Area-weighted resource allocation for humanitarian logistics: An enhanced proximal policy optimization approach
2025 13th International Conference on Traffic and Logistic Engineering (ICTLE), 2025
This paper addresses the critical challenge of resource allocation in humanitarian logistics during disaster response. We develop a comprehensive framework that optimizes the distribution of limited relief resources across multiple affected areas while balancing efficiency, effectiveness, and equity objectives. The novel contribution is the introduction of area weights into the optimization model, enabling prioritization based on region-specific factors such as population density, infrastructure importance, and proportion of vulnerable populations. We formulate the problem as a Markov Decision Process and propose an enhanced Proximal Policy Optimization (PPO) algorithm with an Actor-Critic architecture to solve the resulting nonlinear optimization model. Our approach focuses specifically on the critical 72-hour “golden rescue period” after disasters occur, when resource allocation decisions have the most significant impact on saving lives. The PPO algorithm efficiently navigates the complex trade-offs between competing objectives while accounting for capacity constraints and dynamic state transitions over multiple time periods.
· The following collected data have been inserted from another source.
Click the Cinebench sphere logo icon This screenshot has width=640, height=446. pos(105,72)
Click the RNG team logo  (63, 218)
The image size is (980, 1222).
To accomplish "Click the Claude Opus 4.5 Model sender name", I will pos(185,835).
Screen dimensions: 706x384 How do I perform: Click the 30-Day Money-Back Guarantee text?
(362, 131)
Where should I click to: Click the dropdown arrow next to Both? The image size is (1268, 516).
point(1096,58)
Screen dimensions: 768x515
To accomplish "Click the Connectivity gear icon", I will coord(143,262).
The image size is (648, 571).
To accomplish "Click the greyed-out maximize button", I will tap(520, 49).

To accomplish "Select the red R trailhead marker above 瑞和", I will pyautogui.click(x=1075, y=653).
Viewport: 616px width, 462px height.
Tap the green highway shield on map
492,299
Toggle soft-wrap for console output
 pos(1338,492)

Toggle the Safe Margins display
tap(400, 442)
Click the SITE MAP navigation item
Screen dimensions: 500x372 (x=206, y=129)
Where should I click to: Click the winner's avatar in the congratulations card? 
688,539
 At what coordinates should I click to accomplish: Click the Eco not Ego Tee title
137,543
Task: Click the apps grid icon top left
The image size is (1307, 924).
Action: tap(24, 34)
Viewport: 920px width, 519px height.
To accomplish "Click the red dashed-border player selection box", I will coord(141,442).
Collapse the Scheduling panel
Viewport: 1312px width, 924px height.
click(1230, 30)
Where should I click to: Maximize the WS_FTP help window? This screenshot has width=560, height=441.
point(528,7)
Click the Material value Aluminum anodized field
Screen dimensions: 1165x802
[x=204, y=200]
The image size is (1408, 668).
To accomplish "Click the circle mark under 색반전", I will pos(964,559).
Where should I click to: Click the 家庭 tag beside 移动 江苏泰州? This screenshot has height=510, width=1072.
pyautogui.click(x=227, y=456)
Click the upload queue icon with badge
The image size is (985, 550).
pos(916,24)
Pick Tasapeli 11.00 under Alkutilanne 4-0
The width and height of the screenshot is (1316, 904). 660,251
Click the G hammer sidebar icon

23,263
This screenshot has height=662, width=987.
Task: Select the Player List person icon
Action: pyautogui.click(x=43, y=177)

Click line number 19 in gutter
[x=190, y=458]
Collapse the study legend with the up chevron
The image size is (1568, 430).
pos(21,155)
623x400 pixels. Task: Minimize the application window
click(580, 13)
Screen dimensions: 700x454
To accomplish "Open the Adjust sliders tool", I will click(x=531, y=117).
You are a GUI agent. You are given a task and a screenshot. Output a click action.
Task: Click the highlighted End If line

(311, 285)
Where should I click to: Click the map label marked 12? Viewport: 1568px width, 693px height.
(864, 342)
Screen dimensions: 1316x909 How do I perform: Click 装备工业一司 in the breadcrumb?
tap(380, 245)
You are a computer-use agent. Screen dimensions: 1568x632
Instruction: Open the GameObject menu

Numerical experiments demonstrate that our approach achieves significant improvements in convergence speed, solution quality, and stability across various problem scales. The model effectively adapts to different objective priorities and maintains robust performance under demand uncertainty, making it well-suited for complex, dynamic humanitarian operations. This research provides a practical solution for resource allocation decisions in disaster response scenarios, contributing to the development of more effective humanitarian logistics systems that can better serve affected populations during crises.